Full-Time Online Teachers
There are a number of questions that need to be considered when determining salaries for full-time online teachers:
- How will define a full-time teaching load? In a brick-and-mortar school this is typically determined by teaching a certain number of courses, an expectation of being in the school building during the defined school day, and having a certain number of contract days (schools days and other teacher work days). However, for online teachers, full-time teaching is more frequently defined by the number of students assigned to the teacher and the expectations regarding days and hours worked may be significantly different.
- If the full-time teaching load is defined based on the number of students assigned to the teacher, will any adjustments be made based on the specific course(s) taught because some classes may require more student-teacher interaction or require more grading time based on the types of course assignments?
- If you are a district program, how will online and classroom teachers be treated equitably as far as teacher pay and teacher workload expectations?
- If teachers come from various organizations with different salary schedules, how will this be handled?
- Will teacher salary take into account regional differences so that the salary will be considered competitive to the opportunities available to that teacher in a traditional school in the area that he/she resides?
Teachers that Teach Both Online and in a Traditional Classroom
The questions for teachers that have both online and traditional classroom assignments are similar to the issues for full-time online teachers.
- How will you equate online and traditional classroom teaching loads? In other words, for each class that is removed from the teacher’s traditional classroom teaching load, how much online teaching responsibilities should be added?
- If online teaching load is determined by the number of students assigned to the teacher, will any adjustments be made based on the specific course(s) taught because some classes may require more student-teacher interaction?
- If the work day, school calendar, and work location are not the same for online and classroom teachers, how will this be handled for teachers that teach both online and in the classroom?
- If a full-time classroom teacher is asked to teach an overload by teaching some online students while maintaining a full-time classroom load, how will the additional pay amount be determined? If your program also has part-time teachers, how will the pay for teacher overload relate to the pay of part-time teachers?

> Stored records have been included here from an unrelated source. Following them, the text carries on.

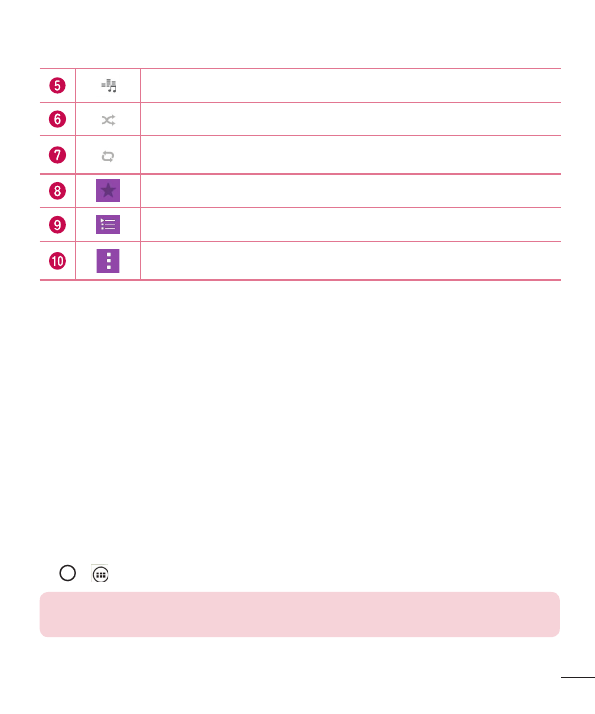Select the number 6 badge
The image size is (595, 714).
click(57, 119)
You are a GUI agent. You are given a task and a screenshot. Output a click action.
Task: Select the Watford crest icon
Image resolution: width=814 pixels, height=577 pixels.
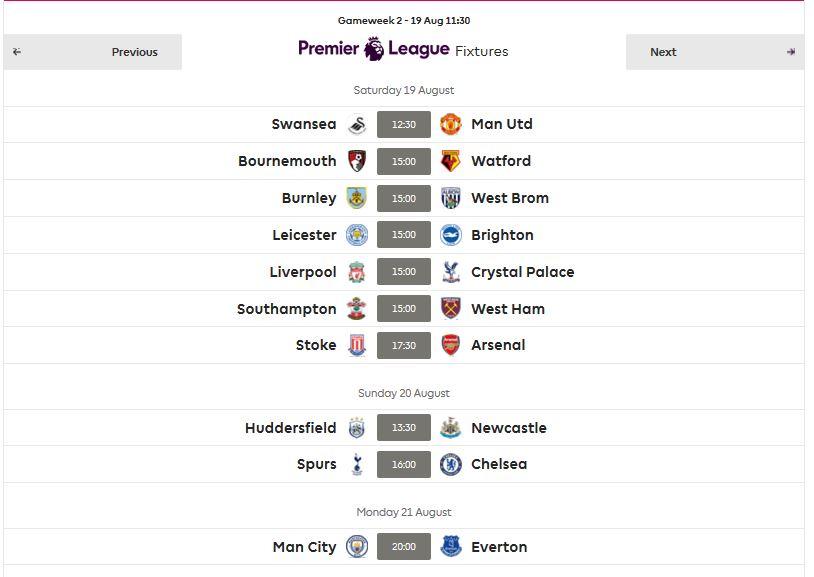click(x=451, y=162)
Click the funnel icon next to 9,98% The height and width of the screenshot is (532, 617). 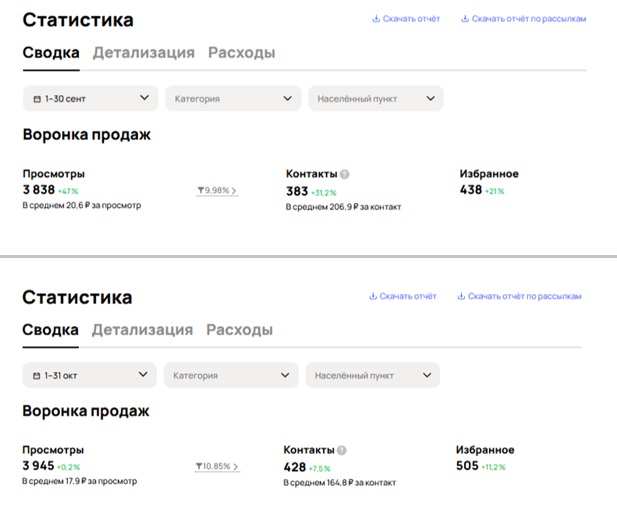point(201,190)
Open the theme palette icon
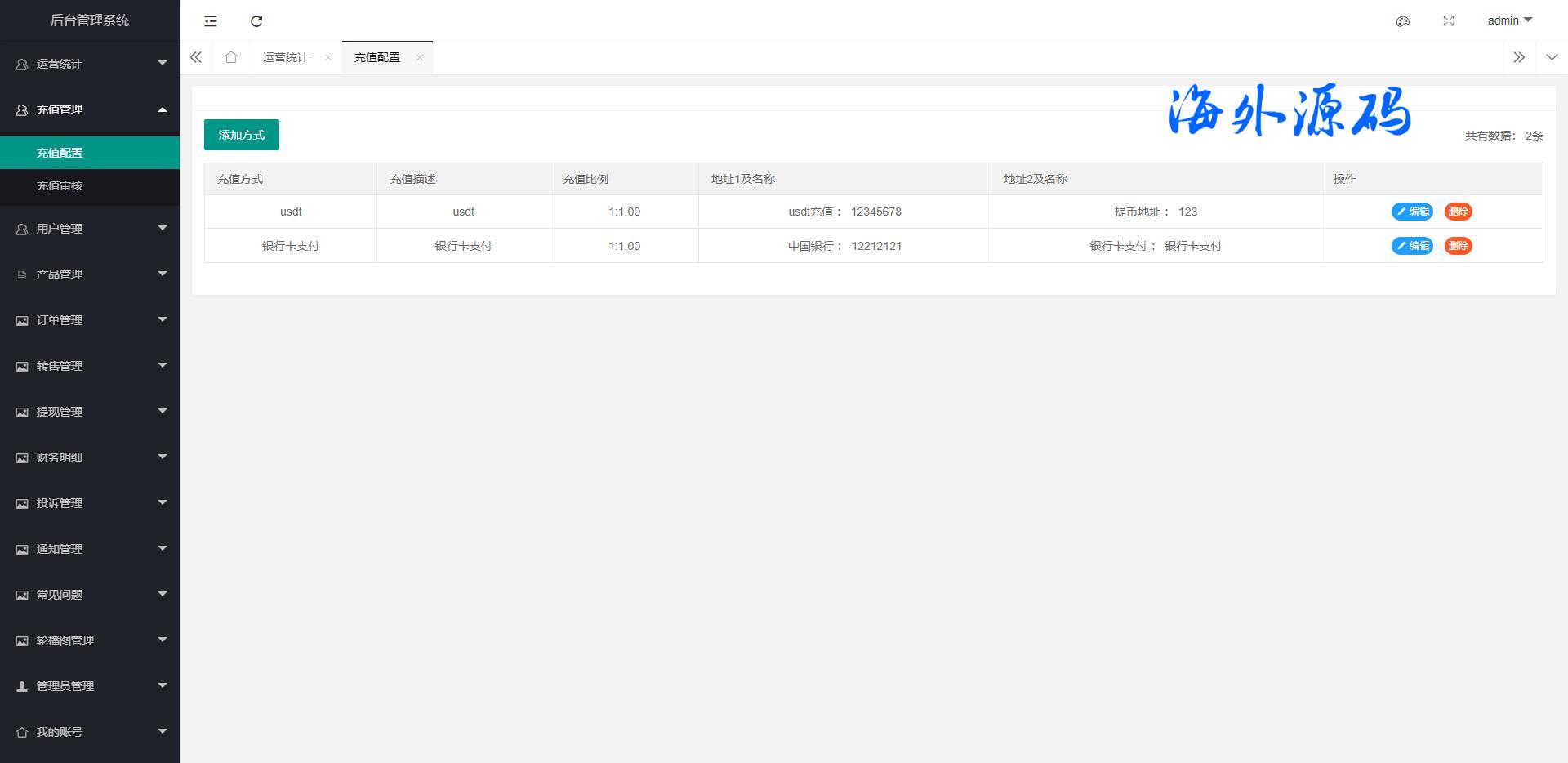1568x763 pixels. click(x=1403, y=21)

Part-Time Teachers / Adjunct Faculty
The questions for part-time teachers and adjunct faculty are mainly regarding how to determine the salary schedule. The following are several possibilities to consider:
- Determine the salary based on the number of students assigned to the part-time teacher compared to a full-time teacher. For example, if a part-time teacher is assigned half the number of students a full-time teacher would be assigned, the pay would be half that of a full-time teacher.
- Determine the salary based on the number of students assigned to the teacher, but do not equate it to a full-time teacher schedule. Instead the teacher is paid a flat fee for each student.
- Determine the salary on a sliding scale based on the number of students and number of courses taught. This approach takes into the account that the effort to prepare for a course is the same regardless of the number of students, and that the work load for the teacher increases as the number of students increase. Thus the salary schedule is structured so that initially a teacher receives more money per student.